İbrahim Hakkı, önsöze başlamadan önce alemi kebir dediği kainatı ve onun sırlarını belirtmektedir. Marifetname’sine şu cümlelerle girmektedir:
“Allah bütün cihanı insan için ve insanı da kendi ulu varlığının bilinmesi için yaratmıştır. İnsanın bilinmesi, nefsimizin bilinmesine bağlıdır. Nefsimizi bilmek beden yapımızı bilmeye bağlıdır. O da alemi bilmeye, bu da ilimleri bilmeye bağlıdır.”

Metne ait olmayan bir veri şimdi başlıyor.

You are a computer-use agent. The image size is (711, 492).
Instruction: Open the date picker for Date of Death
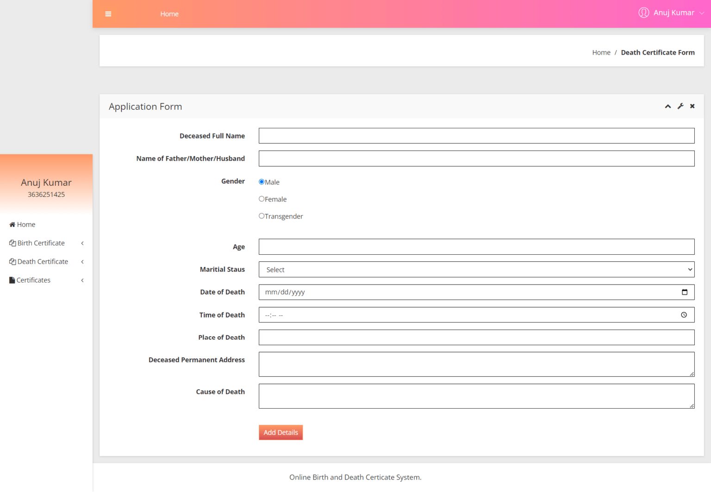click(x=685, y=292)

Bu bölümde İbrahim Hakkı alem-i ekber’den alemi asgar dediği insanı ele alırken, marifetullah’a kapılar açmaktadır.
Marifetname’de Anatomi: Marifatname’de anatomi ve fizyolojiye de geniş ölçüde yer verilmiştir.

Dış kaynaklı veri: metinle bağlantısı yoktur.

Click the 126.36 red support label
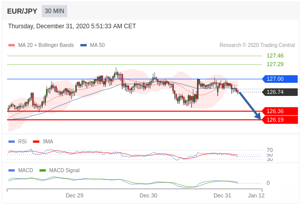 pyautogui.click(x=280, y=111)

İbrahim Hakkı anatomiyi “bedenlerin yapılışını bildiren ilim” diye tarif eder. Günümüzde bu tarif değerini korumakla birlikte sadece biraz genişletilmiştir. İbrahim hakkı aynı yerde imam-ı şafiinin anatomiyi diğer ilimlerden daha üstün gördüğünü belirtmekte, “anatomi ilmi, doktorların sermayesi Allah’ı anlamanın bir vasıtasıdır.” demektedir. Doktorların sırf meslekleri yönünden bu ilmi öğrendikleri, halbuki bu ilmi öğrenmede ilk planda Allah’ı bilmek, O’nun kudret ve büyüklüğünü öğrenme hedefinin gözetilmesi gerektiğini anlatır. Anatomi öğrenmenin faydalarını da şu şekilde anlatır:
1.     Aklın şaştığı ve hayret ettiği bu eseri (bedeni) seyretmekle bütün eşyanın benzerini yaşayan bu binayı, bu parlak yapıyı en güzel ve en mükemmel şekilde yaratan cenab-ı hak karşısında acizliği anlamak ve o büyük sanatkarın sonsuz kudretini “ilmel yakin=kesin bir ilim” ile idrak etmek,
2.     Bu harika eseri, bu incelikleriyle terkip eden ve süsleyen yaratıcının ne kadar ilim ve hikmet sahibi olduğunu, yapının şahadetiyle “aynel yakin=gözle görme derecesinde” anlamak,
3.     Cenab-ı hakkın bize lütuf ve yardımlarını şefkat ve merhametini idrak edip ondan Allah’ın zaman zaman bizi terbiye ettiğini “hakkal yakin=hakikatine ererek” idrak etmek,
Çünkü cenab-ı hak vücut binasının yapımında ve işleyişinde en ufak bir eksiklik bırakmamış onu en mükemmel şekilde korumuştur.